Where "card" occurs in a line of the entries below, copy that line.

(Saved entries)
=== Begin Enclosure ===
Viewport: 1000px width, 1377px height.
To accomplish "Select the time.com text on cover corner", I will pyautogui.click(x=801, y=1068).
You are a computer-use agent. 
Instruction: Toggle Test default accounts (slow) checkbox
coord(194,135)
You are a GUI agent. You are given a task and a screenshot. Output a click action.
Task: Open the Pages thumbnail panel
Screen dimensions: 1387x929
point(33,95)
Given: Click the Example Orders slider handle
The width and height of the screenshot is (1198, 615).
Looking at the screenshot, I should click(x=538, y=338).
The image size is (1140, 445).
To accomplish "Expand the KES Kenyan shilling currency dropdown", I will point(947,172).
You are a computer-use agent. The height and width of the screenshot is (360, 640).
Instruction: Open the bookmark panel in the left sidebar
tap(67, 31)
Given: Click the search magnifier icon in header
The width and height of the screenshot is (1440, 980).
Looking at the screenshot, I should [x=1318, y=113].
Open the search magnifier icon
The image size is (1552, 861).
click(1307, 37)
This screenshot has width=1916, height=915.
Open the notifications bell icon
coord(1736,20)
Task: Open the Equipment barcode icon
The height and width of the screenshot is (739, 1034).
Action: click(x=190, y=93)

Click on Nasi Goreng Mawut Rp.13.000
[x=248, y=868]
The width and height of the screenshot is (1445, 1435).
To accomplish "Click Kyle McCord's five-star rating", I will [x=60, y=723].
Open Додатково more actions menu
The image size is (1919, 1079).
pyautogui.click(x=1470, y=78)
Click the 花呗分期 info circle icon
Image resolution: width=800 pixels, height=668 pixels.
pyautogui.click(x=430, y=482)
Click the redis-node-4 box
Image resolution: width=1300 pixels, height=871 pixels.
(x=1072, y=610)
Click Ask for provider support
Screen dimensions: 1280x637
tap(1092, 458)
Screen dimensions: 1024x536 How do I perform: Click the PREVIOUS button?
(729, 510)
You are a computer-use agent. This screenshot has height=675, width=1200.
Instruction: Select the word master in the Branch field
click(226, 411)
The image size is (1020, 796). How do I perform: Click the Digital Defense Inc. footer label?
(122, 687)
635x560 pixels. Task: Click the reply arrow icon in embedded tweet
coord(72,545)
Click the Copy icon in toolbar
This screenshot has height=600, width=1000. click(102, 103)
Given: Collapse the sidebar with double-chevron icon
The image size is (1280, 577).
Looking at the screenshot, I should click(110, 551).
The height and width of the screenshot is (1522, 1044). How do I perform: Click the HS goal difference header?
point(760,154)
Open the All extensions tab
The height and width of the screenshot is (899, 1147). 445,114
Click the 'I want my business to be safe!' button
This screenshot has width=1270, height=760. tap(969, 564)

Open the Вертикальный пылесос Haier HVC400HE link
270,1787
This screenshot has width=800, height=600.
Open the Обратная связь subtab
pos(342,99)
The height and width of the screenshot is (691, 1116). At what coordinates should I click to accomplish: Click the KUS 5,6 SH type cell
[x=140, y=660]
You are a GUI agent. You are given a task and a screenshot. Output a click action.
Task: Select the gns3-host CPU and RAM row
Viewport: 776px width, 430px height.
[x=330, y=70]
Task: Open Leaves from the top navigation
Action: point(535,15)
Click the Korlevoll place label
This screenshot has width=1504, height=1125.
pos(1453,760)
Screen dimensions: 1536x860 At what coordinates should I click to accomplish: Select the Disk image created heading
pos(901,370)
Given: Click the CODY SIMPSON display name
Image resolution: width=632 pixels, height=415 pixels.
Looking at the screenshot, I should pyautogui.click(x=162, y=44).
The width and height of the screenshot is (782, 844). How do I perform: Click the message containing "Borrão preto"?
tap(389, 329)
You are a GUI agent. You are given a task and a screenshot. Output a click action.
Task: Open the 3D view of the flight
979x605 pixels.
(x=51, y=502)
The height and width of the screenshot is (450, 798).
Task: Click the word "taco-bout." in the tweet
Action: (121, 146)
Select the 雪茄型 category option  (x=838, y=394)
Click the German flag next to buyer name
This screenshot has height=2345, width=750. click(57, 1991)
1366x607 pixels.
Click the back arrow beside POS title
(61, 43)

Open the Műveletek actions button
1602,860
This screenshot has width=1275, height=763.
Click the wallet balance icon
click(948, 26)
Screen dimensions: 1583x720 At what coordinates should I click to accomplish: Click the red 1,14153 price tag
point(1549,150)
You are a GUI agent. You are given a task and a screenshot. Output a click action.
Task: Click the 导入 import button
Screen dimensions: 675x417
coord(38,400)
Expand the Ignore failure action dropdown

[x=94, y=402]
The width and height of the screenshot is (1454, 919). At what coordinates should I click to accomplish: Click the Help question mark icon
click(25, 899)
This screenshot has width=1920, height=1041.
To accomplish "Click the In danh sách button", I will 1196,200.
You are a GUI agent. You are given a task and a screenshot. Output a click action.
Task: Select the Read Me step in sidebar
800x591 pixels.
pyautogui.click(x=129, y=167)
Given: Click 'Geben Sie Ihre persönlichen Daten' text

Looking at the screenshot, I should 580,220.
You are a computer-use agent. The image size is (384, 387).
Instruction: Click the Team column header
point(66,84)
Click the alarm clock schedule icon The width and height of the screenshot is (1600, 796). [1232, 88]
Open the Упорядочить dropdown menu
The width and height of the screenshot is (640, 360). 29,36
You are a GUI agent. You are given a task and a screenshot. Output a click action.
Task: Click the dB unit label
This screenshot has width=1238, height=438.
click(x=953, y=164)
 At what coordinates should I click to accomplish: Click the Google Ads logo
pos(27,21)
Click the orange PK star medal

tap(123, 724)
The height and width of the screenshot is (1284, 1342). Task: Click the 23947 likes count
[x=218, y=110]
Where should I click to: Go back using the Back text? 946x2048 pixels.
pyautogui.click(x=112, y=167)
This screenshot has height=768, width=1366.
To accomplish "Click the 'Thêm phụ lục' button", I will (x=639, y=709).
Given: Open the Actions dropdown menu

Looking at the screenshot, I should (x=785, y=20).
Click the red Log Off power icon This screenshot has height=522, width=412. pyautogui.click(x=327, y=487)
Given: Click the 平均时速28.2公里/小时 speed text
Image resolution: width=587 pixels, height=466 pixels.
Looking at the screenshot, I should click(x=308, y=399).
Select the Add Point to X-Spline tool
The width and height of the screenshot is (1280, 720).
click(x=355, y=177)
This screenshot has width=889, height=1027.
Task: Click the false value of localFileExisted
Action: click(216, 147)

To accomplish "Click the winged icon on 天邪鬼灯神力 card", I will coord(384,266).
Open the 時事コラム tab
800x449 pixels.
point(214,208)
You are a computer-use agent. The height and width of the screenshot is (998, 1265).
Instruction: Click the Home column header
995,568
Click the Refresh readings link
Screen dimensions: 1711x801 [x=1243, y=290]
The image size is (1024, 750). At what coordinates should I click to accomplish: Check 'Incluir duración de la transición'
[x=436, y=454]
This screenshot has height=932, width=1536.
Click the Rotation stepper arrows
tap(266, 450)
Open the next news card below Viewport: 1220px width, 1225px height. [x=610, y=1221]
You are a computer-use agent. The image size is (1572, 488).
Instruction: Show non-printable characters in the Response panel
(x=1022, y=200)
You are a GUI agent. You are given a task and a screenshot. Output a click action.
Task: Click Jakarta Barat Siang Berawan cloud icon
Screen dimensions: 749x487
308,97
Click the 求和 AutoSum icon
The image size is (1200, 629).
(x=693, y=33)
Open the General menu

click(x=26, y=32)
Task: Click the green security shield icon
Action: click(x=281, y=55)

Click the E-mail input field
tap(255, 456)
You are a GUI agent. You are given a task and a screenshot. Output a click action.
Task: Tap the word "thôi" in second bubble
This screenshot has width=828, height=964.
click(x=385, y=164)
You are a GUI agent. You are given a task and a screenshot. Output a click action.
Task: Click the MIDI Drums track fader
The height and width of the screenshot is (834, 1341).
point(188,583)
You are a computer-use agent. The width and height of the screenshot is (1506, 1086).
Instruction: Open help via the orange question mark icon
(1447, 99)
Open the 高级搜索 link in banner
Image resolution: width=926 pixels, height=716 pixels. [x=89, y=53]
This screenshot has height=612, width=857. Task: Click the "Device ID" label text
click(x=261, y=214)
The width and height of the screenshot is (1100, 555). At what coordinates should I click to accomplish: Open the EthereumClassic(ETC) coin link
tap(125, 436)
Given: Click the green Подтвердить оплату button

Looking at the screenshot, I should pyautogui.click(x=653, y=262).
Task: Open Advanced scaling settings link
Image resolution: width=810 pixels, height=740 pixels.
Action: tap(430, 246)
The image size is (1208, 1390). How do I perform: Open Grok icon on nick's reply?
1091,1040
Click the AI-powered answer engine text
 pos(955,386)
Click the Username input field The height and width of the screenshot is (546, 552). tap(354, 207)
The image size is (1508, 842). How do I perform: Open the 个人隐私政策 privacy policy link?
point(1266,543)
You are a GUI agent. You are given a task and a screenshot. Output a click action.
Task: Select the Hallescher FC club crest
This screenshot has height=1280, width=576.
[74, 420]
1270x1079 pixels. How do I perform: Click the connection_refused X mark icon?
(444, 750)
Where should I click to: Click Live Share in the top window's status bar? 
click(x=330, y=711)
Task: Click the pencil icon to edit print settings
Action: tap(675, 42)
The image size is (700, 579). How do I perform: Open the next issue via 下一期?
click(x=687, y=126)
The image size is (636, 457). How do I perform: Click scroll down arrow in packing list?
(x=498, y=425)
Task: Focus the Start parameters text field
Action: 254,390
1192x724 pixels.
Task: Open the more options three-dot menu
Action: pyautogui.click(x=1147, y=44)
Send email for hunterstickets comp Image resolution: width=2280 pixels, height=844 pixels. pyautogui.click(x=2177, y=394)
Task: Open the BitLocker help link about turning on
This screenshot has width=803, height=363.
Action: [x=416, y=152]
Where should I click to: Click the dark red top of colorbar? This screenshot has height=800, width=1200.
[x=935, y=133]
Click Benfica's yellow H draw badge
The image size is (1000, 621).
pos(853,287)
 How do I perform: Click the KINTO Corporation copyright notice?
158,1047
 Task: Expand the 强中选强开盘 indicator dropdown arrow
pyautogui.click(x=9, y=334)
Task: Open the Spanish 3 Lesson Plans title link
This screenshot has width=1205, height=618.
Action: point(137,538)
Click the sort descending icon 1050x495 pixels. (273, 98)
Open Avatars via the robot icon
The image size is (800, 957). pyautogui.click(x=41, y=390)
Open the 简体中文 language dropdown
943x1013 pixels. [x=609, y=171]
=== End Enclosure ===
Solution to this problem
To accomplish "Click the winged icon on 天邪鬼灯神力 card", I will coord(384,266).
Open the next news card below Viewport: 1220px width, 1225px height. [x=610, y=1221]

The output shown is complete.